What is the Manyinga Project?
The Manyinga Project is the result of a connection between two rural African communities and a few individuals in North America to find a way to help orphaned and vulnerable children in a remote part of northwestern Zambia have access to education and a means to self-sufficiency. Planning and fund-raising efforts help approximately 400 children access basic education and essential agricultural skills each year in two locations, Chinema and Samafunda, in Zambia. The collaboration has resulted in the support of two Grade 1 to 7 schools, teachers’ residences, latrines, and the launch of a farm training initiative and health component.
What has this meant to the children?
In addition to acquiring knowledge through the regular curriculum in the classroom, children attending schools at Chinema or Samafunda have learned how to grow food and raise animals – skills that many of them, as orphans, would not have otherwise learned. Food produced by the schools contributes to a nutritional program at the school, and has helped to earn a modest income for the schools through selling the surplus.

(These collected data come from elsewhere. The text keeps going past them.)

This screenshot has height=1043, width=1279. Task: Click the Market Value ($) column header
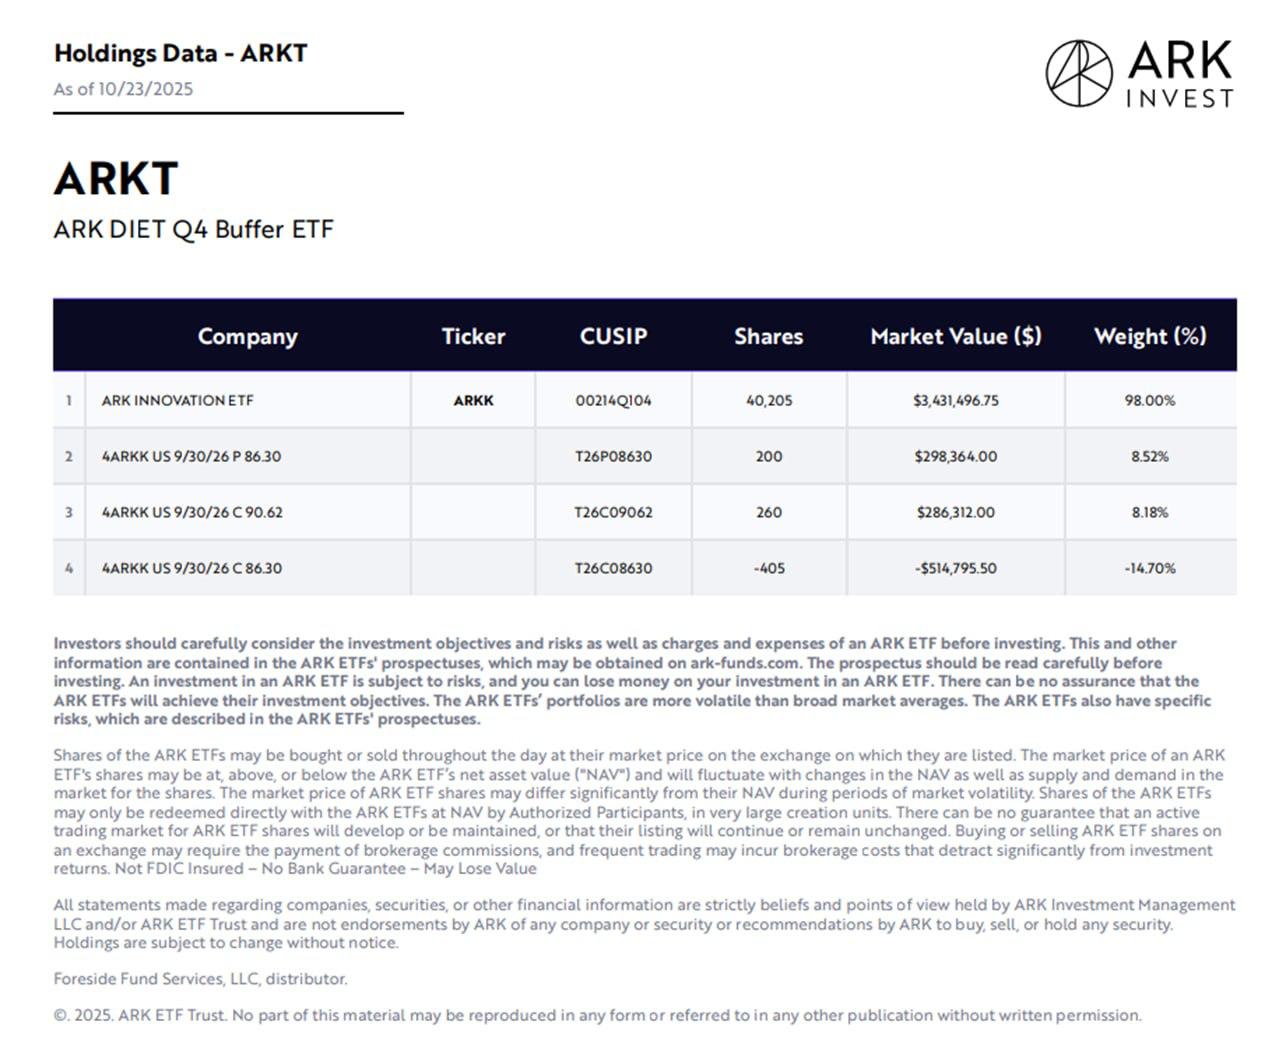[955, 336]
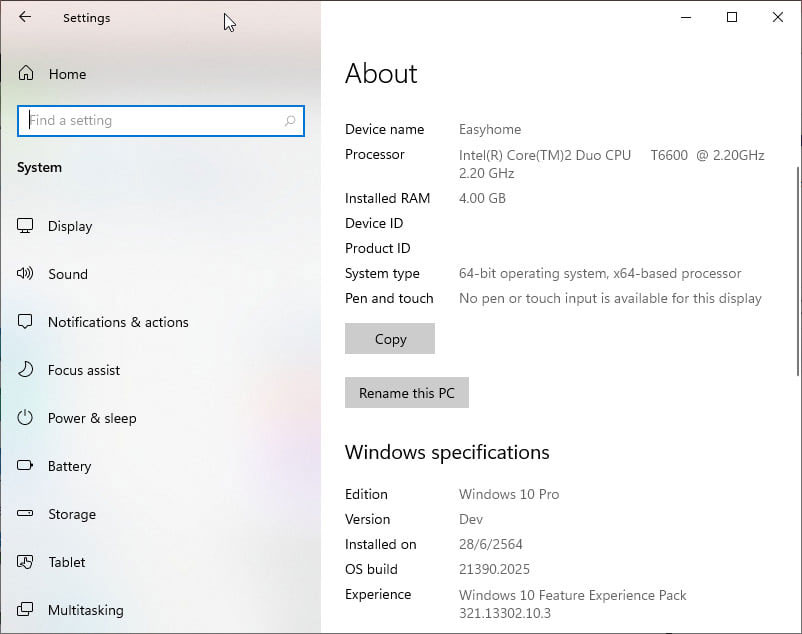Click the System heading in the sidebar
The image size is (802, 634).
pyautogui.click(x=39, y=167)
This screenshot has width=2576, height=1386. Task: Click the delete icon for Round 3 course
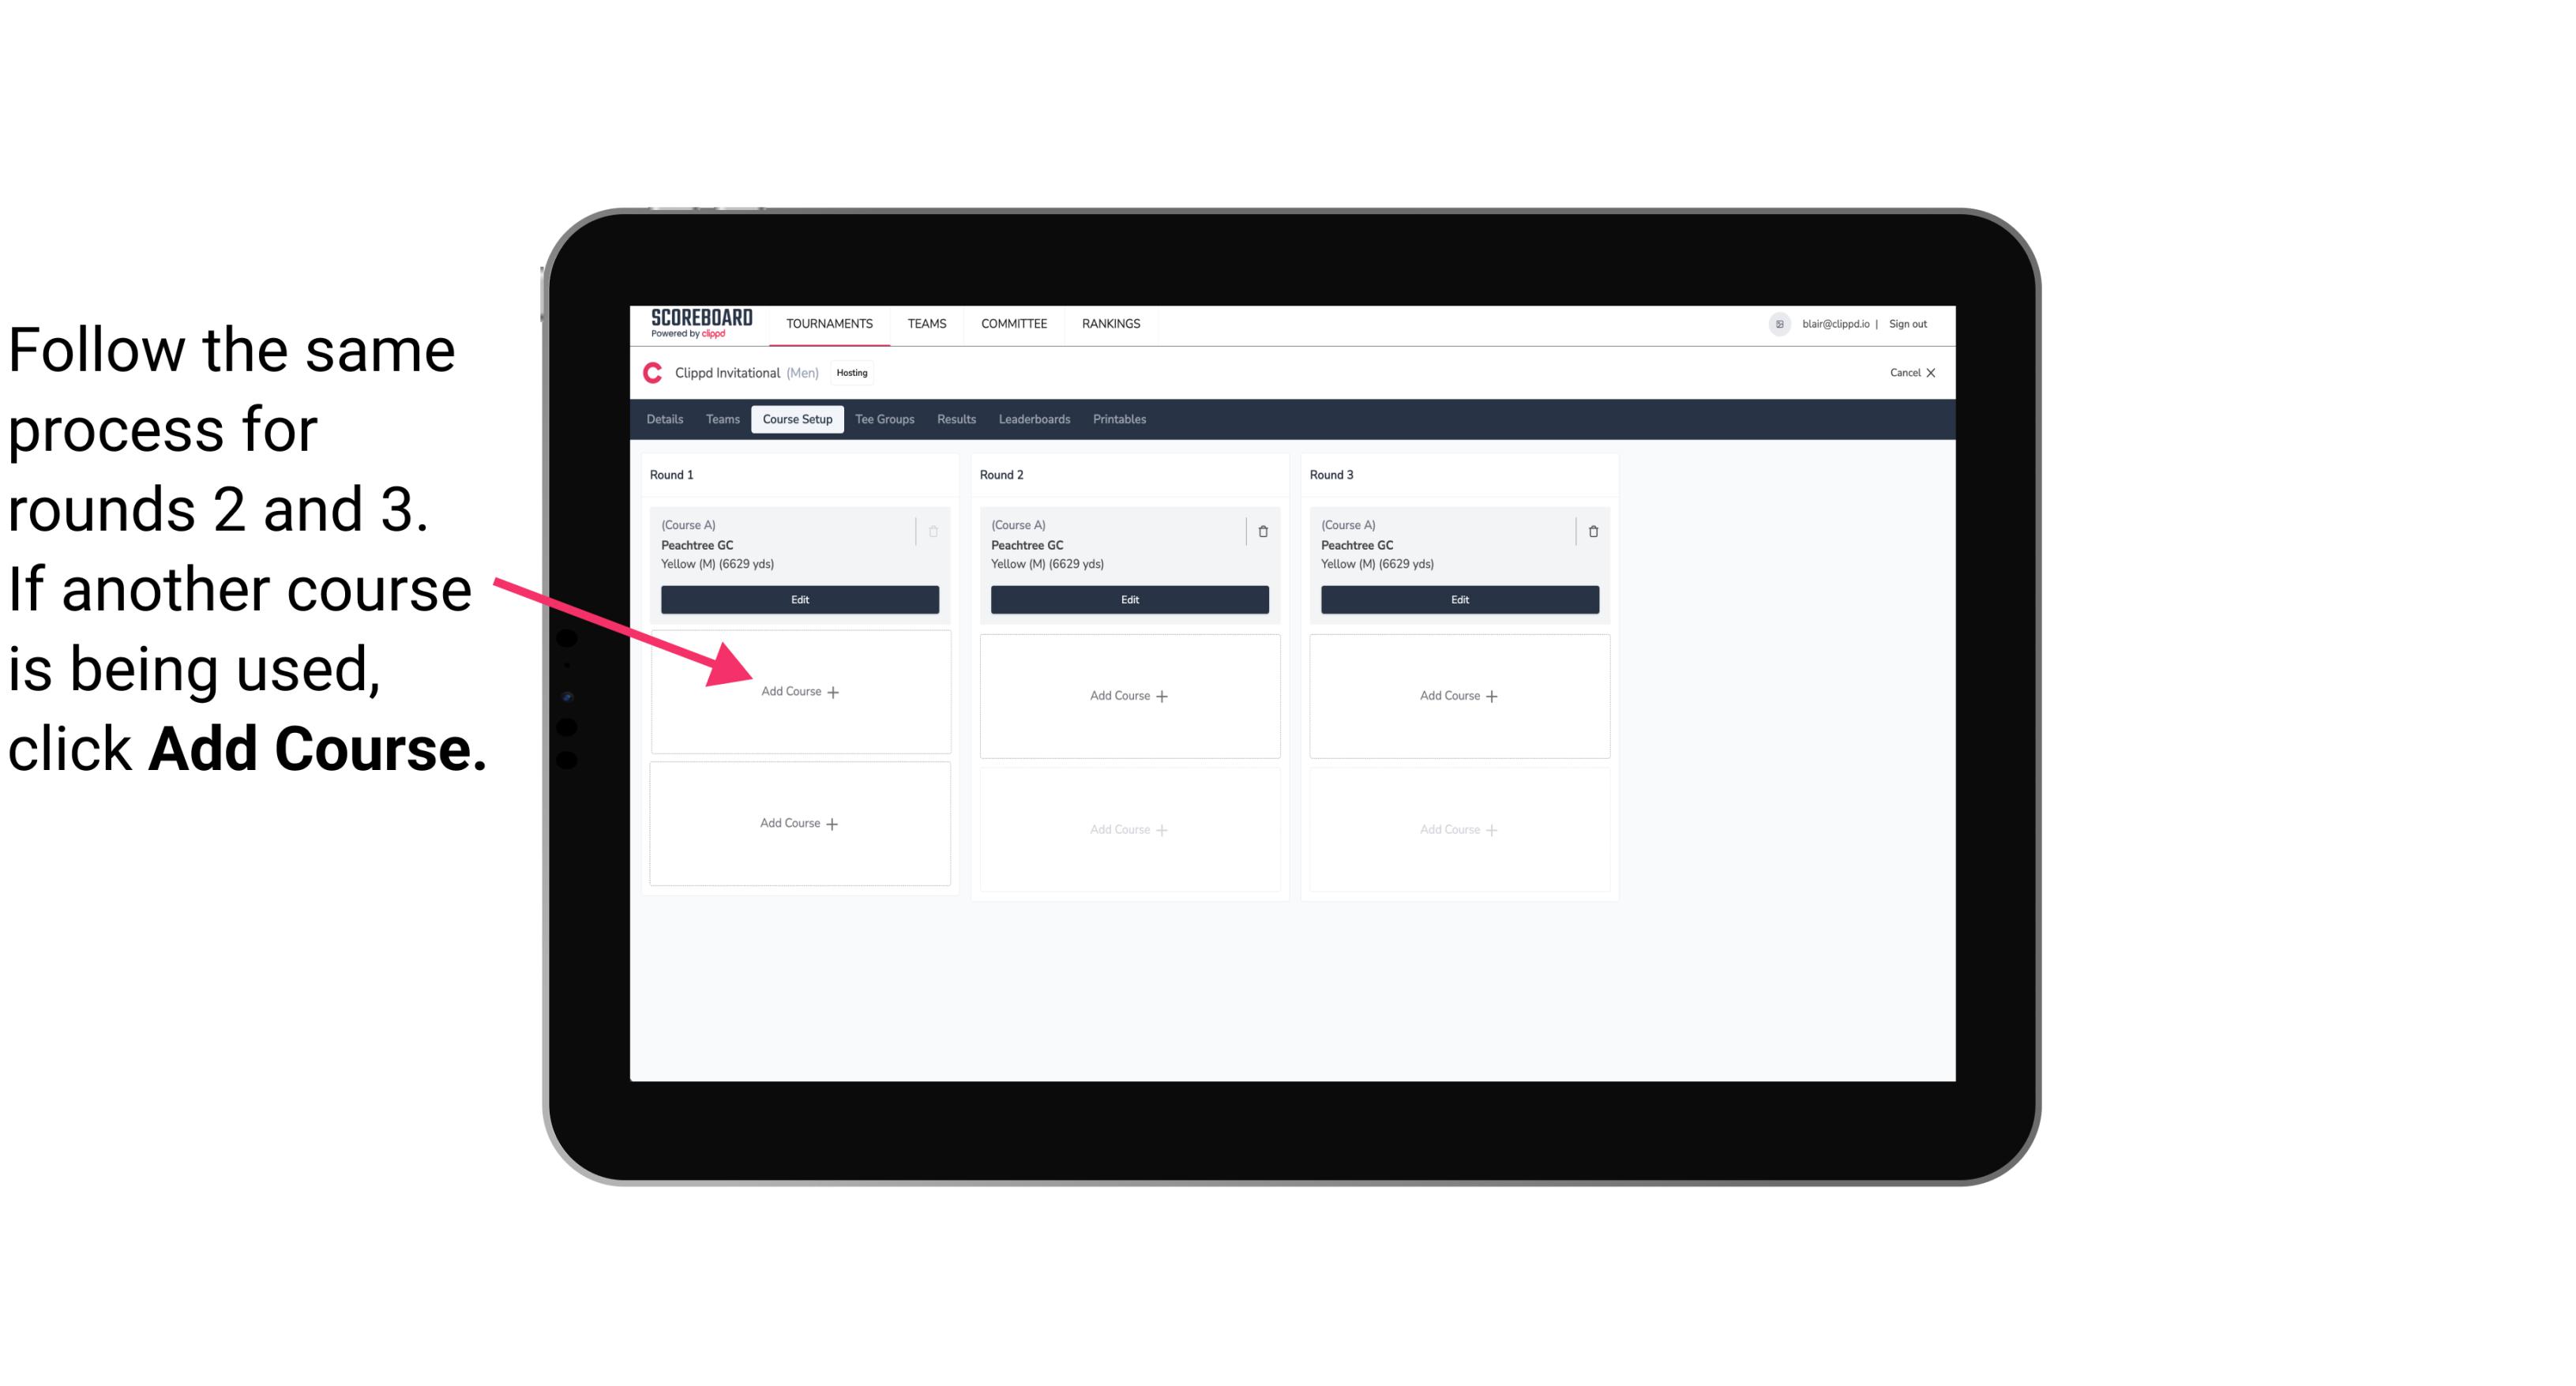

The schools boast a graduation rate that is higher than the national average – meaning that children can move on to higher education with more opportunities for the future. And a health and nutrition component helps the children stay healthier, which makes it easier for them to succeed in the classroom and in the fields, gardens and orchards that make up the Farm Initiative.
Manyinga Project Milestones
Your past donations have supported many initiatives over the years. Here are a few highlights.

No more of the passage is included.